• **Selected excerpt**:

───

# ARROW Python Activity 4.2 Hints, Tips, and Code Snippets


This notebook contains hints, tips and code snippets that you might find useful in completing Activity 4.2.

Generally, many activities like this will require the same workflow:

1. Read in some data.
2. Process the data.
3. Optionally, Display the data.
4. Write out the data - usually to a new file.

OPTIONAL: For those of you more confident in Python coding, you could put all the activities in a loop, provide the program with a list of all your spectrum file names and process all of them at the same time. If you do attempt this, don't use Matplotlib to display anything, use Bokeh. For a number of technical reasons, Matplotlib doesn't display multiple, sequential plots well in Jupyter notebooks.

GENERAL HINT: You'll need to read in the spectrum header lines (there's 12 of them - all starting with '#') using ordinary Python File IO. Later you'll use ordinary FileIO to write these to a new file then APPEND the modified pandas Dataframe to this as comma delimited data. (use pandas .to_csv() with "mode='a'). You'll want this information preserved for future use in the Topic.

HINT: Read in, process and write out the main spectral data using Pandas.

HINT: You can display the spectrum using either Matplotlib or Bokeh. Matplotlib is superficially easier but Bokeh will be more useful later on.

HINT: Review the 'Pandas' and 'Bokeh' notebooks which you first used in Week 1


## ARROW Data reduction


Here's some tips and  bare bones snippets you might find helpful. 

Don't forget the spectrum files will either have to be in the same directory/folder as this notebook or you'll have to specify the path to them.

Don't forget to 'import' all the packages/modules you'll need first.


### Step 0 - Functions

Write any functions you might find useful later. This isn't strictly necessary, but will be useful - esspecially if you later put the simple code into a loop.

In this case let's write one to convert from frequency to readial velocity. 

NOTE: the value of using pandas Series (or numPy Array) as the function will operate over the whole vector.

In [None]:
# Function to convert frequency to radial velocity. Normally expect this to be pleaced at the
# start of the program

def freq_to_vel(freq, f0=1420.4e6):
    ''' Takes a frequency value (or Pandas Dataframe column or Series) and returns
    a velocity value (or new Dataframe column of values). f0 is the rest
    frequency and defaults to 1420.4 MHz'''
    
    # We need a value for 'c' - speed of light. Either just do it here or, neatly, use the 
    # astropy 'constants'
    c = 299792458.0  #m/s
    
    v = # DO YOUR CALCULATION HERE
    return v  #(km/s)                          

This next one is a simple function that takes a file name and returns a new file name that just has "-vel" added into the original name just before the ".".

So if we passed it "spectra_080.csv" it will return "spectra_080-vel.csv"

This just allows you to generate a new name for spectra that have been converted to radial velocities from frequencies. 

You could, of course, just prompt the user for a new name!

In [None]:
# OPTIONAL A simple function to generate a new name for the velocity/intensity file.
# Could just prompt user for a new name.
def gen_file_name(f_name):
    ''' Just adds "-vel" to file name before ".csv"'''
    return f_name.replace(".", "-vel.")

### Step 1 - Get the data

In [None]:
number_header_lines=12
file_name = input('Enter spectrum file name ')

───

• **Written request 1**:
Restate the activity hints from "3. Optionally, Display" up to and including "in the Topic.", changing "Bokeh" to "Plotly".

───

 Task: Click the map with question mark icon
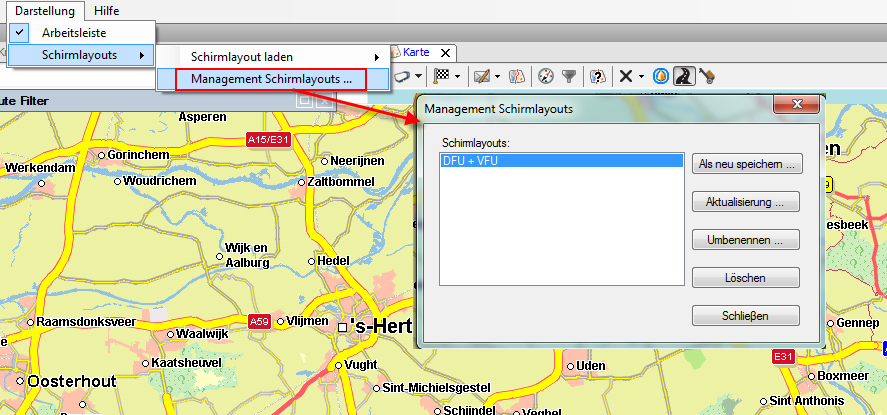[x=597, y=76]
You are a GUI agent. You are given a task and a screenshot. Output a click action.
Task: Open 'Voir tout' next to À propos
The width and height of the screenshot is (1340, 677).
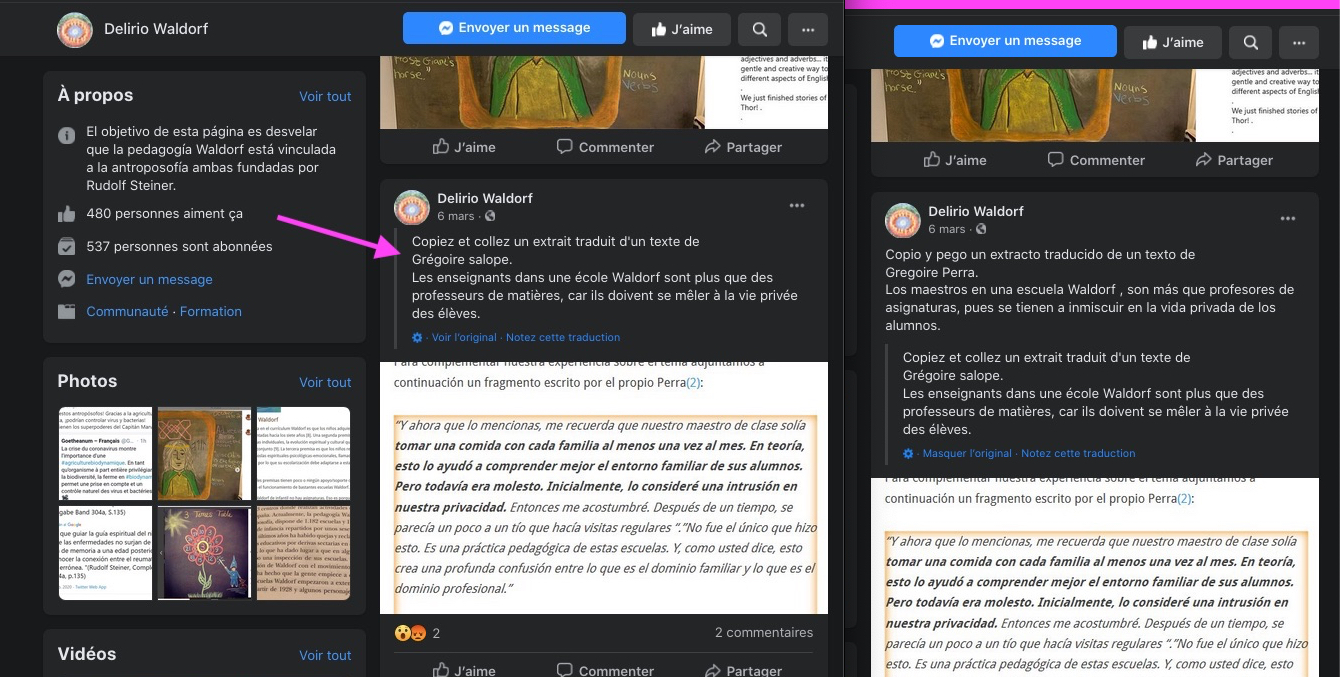tap(325, 96)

───

• **Written request 2**:
Write out every line of the records again, requests included, raising each coordinate in the answers by 75. Omit the pictures.

• **Full response 1**:
3. Optionally, Display the data.
4. Write out the data - usually to a new file.

OPTIONAL: For those of you more confident in Python coding, you could put all the activities in a loop, provide the program with a list of all your spectrum file names and process all of them at the same time. If you do attempt this, don't use Matplotlib to display anything, use Plotly. For a number of technical reasons, Matplotlib doesn't display multiple, sequential plots well in Jupyter notebooks.

GENERAL HINT: You'll need to read in the spectrum header lines (there's 12 of them - all starting with '#') using ordinary Python File IO. Later you'll use ordinary FileIO to write these to a new file then APPEND the modified pandas Dataframe to this as comma delimited data. (use pandas .to_csv() with "mode='a'). You'll want this information preserved for future use in the Topic.

• **Full response 2**:
 Task: Click the map with question mark icon
[x=672, y=151]
You are a GUI agent. You are given a task and a screenshot. Output a click action.
Task: Open 'Voir tout' next to À propos
The width and height of the screenshot is (1340, 677).
tap(400, 171)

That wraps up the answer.